▶ _Instructions for the task_
Rewrite the records below, changing every "pixels" to "px" and keeping everything else the same. Omit the pictures from your answer.

————————

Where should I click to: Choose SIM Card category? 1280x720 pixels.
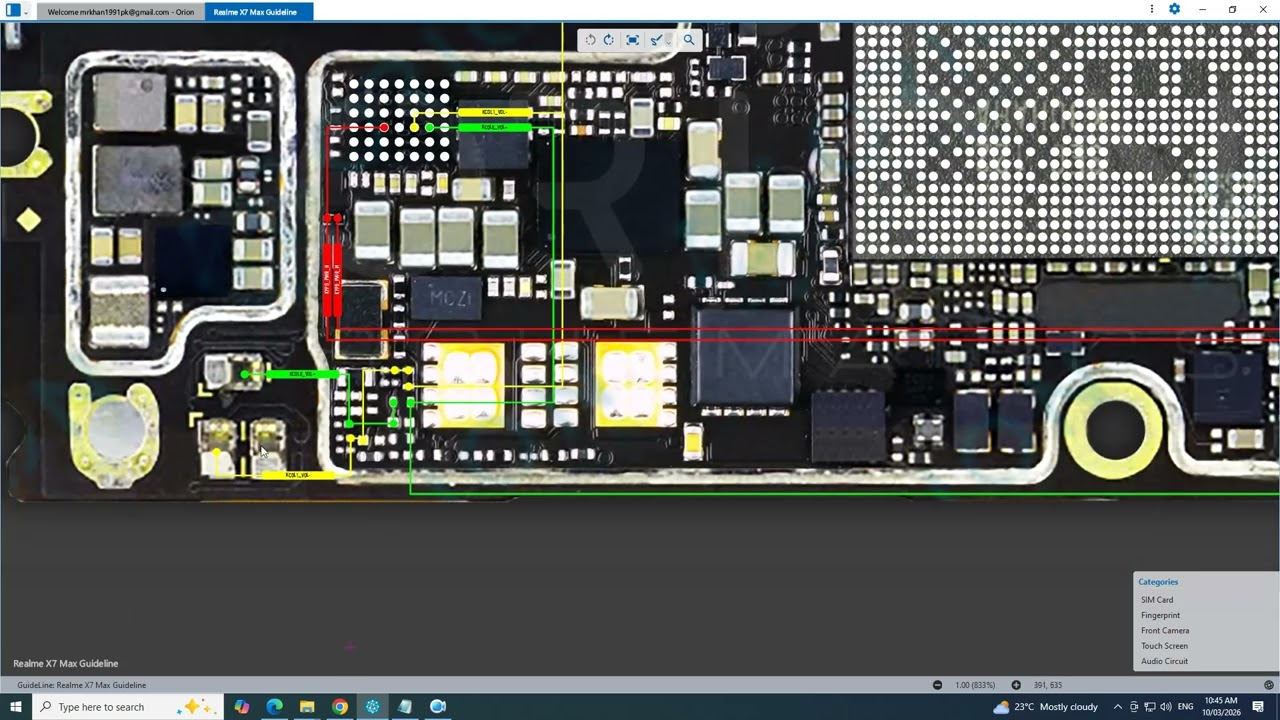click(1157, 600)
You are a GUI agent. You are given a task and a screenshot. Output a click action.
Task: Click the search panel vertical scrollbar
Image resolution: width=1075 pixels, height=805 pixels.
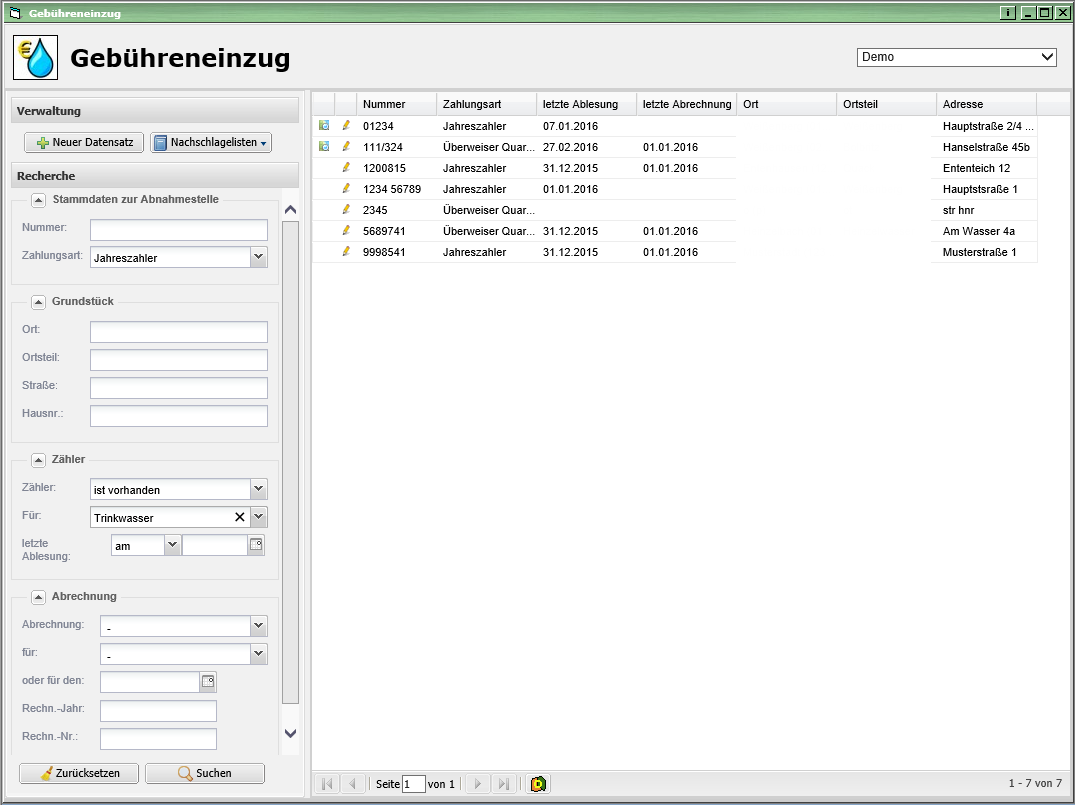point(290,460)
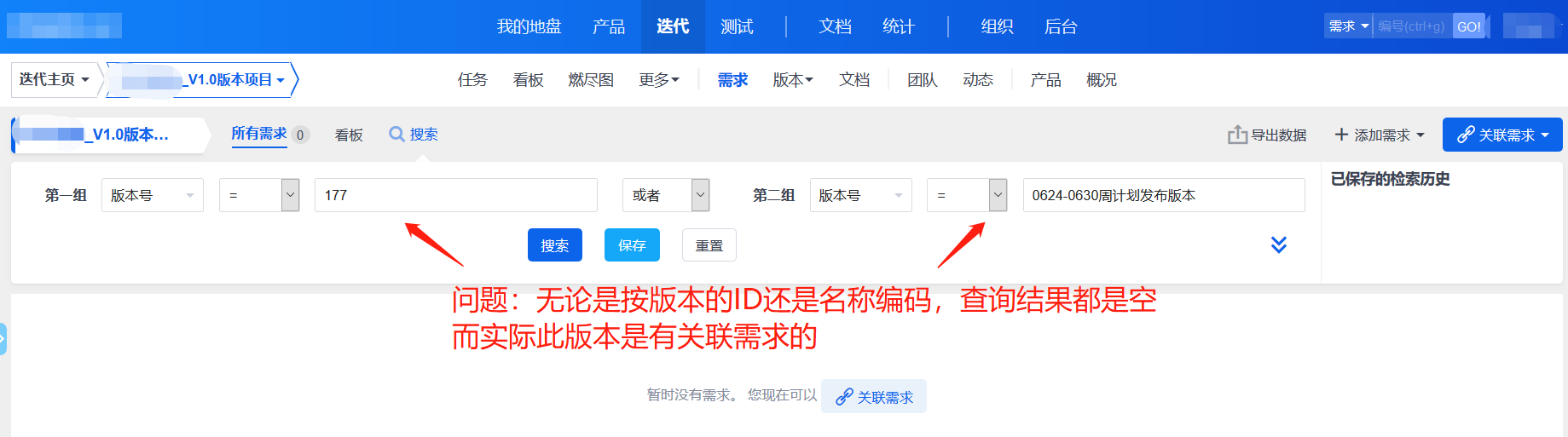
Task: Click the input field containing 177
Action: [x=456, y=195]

————————

▶ _Final result_
Where should I click to: Choose SIM Card category? 1280x720 px.
click(1157, 600)
You are a GUI agent. You are given a task and a screenshot. Output a click action.
Task: Click the search panel vertical scrollbar
Image resolution: width=1075 px, height=805 px.
point(290,460)
Task: Click the input field containing 177
Action: [x=456, y=195]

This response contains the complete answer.